Asymmetric attractive zero-range processes with particle destruction at the origin
Marielle Simon, Linjie Zhao, Clément Erignoux
TL;DR
The paper analyzes an asymmetric attractive zero-range process on ${\mathbb Z}$ with particle destruction at the origin at rate ${\alpha N^{\beta}}$, deriving its hydrodynamic limit across three regimes of ${\beta}$. Using entropy-methods, couplings, and second-class particles, it proves convergence to the entropy solution of a hyperbolic conservation law with boundary conditions that depend on ${\beta}$: no boundary condition for ${\beta<0}$, a Robin-type current constraint for ${\beta=0}$, and a Dirichlet-type mass-removal regime for ${\beta>0}$. The authors also provide a transparent linear-case analysis with an explicit macroscopic formula and a duality-based proof.

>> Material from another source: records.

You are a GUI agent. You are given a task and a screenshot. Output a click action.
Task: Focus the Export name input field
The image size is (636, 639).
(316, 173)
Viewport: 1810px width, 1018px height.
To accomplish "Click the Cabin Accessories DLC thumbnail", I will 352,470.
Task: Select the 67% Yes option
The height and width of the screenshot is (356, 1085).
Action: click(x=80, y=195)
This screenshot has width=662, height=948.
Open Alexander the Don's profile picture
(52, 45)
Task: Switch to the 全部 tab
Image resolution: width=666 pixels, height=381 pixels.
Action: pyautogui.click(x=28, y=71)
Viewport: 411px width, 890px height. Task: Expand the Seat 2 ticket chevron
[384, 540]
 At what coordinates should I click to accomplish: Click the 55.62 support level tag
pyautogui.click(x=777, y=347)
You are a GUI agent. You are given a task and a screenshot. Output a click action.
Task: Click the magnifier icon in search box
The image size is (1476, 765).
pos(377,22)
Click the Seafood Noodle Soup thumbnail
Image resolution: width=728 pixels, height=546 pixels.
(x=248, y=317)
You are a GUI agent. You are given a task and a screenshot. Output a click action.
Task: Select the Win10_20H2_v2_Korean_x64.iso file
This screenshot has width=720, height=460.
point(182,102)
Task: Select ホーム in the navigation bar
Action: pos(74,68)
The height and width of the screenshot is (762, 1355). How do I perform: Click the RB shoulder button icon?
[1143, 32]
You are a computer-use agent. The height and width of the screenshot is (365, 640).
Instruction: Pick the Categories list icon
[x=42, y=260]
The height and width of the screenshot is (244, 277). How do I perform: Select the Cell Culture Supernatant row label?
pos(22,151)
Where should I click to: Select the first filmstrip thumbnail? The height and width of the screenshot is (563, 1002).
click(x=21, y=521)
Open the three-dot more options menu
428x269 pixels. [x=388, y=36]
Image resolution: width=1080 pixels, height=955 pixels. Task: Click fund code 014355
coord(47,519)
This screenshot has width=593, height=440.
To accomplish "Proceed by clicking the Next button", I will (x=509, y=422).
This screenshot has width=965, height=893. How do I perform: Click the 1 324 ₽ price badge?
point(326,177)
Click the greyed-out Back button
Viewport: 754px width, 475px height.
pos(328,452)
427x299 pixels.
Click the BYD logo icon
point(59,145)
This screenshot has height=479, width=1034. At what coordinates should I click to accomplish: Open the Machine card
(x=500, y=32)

The results clarify how microscopic destruction strength at the origin shapes macroscopic flux, mass balance, and shock behavior in hyperbolic limits, and extend prior open-system hydrodynamics for ZRPs by incorporating interior boundary destruction dynamics.
Abstract
We investigate the macroscopic behavior of asymmetric attractive zero-range processes on $\mathbb{Z}$ where particles are destroyed at the origin at a rate of order $N^β$, where $β\in \mathbb{R}$ and $N\in\mathbb{N}$ is the scaling parameter. We prove that the hydrodynamic limit of this particle system is described by the unique entropy solution of a hyperbolic conservation law, supplemented by a boundary condition depending on the range of $β$. Namely, if $β\geqslant 0$, then the boundary condition prescribes the particle current through the origin, whereas if $β<0$, the destruction of particles at the origin has no macroscopic effect on the system and no boundary condition is imposed at the hydrodynamic limit.